Réemploi : un groupe espagnol débarque en France et voit grand

C’est fait : Recomotor dispose désormais d’une filiale sur le marché français. Spécialisée dans la distribution de pièces issues de l’économie circulaire (Piec), l’entreprise espagnole, basée à Lleida, a officialisé la création de Casse Recomotor, à Lorp-Sentaraille (Ariège).
Un choix logique pour Recomotor puisque l’Hexagone représente déjà 8 % de son activité. Mais jusqu’ici, sa présence reposait sur une approche commerciale à distance. La société souligne, en outre, que le marché du réemploi tricolore bénéficie aussi d’un cadre réglementaire incitatif, notamment autour de l’obligation pour ateliers de proposer, dans certains cas, des pièces de seconde vie.

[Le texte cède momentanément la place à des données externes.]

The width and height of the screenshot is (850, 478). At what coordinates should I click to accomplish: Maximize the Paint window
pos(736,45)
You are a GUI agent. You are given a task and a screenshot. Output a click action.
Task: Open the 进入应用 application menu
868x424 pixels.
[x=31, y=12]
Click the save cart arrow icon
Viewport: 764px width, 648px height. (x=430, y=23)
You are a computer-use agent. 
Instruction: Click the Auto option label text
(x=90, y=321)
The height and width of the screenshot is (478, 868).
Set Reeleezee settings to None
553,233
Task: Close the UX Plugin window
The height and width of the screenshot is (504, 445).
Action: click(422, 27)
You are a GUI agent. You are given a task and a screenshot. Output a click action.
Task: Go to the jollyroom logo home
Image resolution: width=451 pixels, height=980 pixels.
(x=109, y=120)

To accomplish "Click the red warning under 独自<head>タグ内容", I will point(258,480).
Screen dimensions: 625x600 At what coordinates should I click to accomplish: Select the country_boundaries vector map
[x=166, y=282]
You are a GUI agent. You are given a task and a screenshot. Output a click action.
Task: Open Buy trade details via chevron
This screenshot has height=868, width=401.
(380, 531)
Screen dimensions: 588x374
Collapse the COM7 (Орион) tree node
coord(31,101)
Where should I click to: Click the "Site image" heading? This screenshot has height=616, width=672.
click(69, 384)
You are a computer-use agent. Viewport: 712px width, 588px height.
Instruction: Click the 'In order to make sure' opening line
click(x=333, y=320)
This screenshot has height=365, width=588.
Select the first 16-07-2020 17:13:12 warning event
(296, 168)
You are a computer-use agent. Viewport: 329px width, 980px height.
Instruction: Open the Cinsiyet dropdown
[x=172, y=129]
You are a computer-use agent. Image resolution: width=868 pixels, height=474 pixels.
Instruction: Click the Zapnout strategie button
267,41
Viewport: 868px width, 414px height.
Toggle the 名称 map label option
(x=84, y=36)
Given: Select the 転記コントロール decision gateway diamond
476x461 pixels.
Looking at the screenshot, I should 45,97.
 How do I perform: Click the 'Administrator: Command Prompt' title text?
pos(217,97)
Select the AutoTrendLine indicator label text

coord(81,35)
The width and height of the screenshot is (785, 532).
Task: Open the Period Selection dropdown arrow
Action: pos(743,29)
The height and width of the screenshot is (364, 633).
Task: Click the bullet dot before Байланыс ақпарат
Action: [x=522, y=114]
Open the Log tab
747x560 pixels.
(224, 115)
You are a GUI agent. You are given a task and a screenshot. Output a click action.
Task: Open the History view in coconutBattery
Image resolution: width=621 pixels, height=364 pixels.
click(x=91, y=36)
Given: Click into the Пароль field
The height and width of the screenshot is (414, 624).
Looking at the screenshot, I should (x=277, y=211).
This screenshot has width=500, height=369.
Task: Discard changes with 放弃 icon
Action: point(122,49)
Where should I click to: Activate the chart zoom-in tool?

"La France constitue la première étape logique de notre expansion internationale. C'est un marché important, plus concentré que le marché espagnol, et dont la réglementation est très en phase avec notre modèle d'économie circulaire. La création de Casse Recomotor nous permet d'agir avec plus de souplesse et d'accélérer notre croissance", annonce Jan Amat, CEO et cofondateur.
Une stratégie sans acquisition immédiate
Contrairement à son développement en Espagne, marqué par l’intégration rapide de plusieurs centres VHU, Recomotor adopte une approche plus progressive en France. Aucune opération de croissance externe n’est prévue à court terme.
La priorité est ailleurs : structurer la logistique, sécuriser les flux et développer les ventes à partir du stock existant depuis son entrepôt de Balaguer. Pour accélérer son lancement, l’entreprise a également noué des accords avec des places de marché, notamment eBay et France Casse.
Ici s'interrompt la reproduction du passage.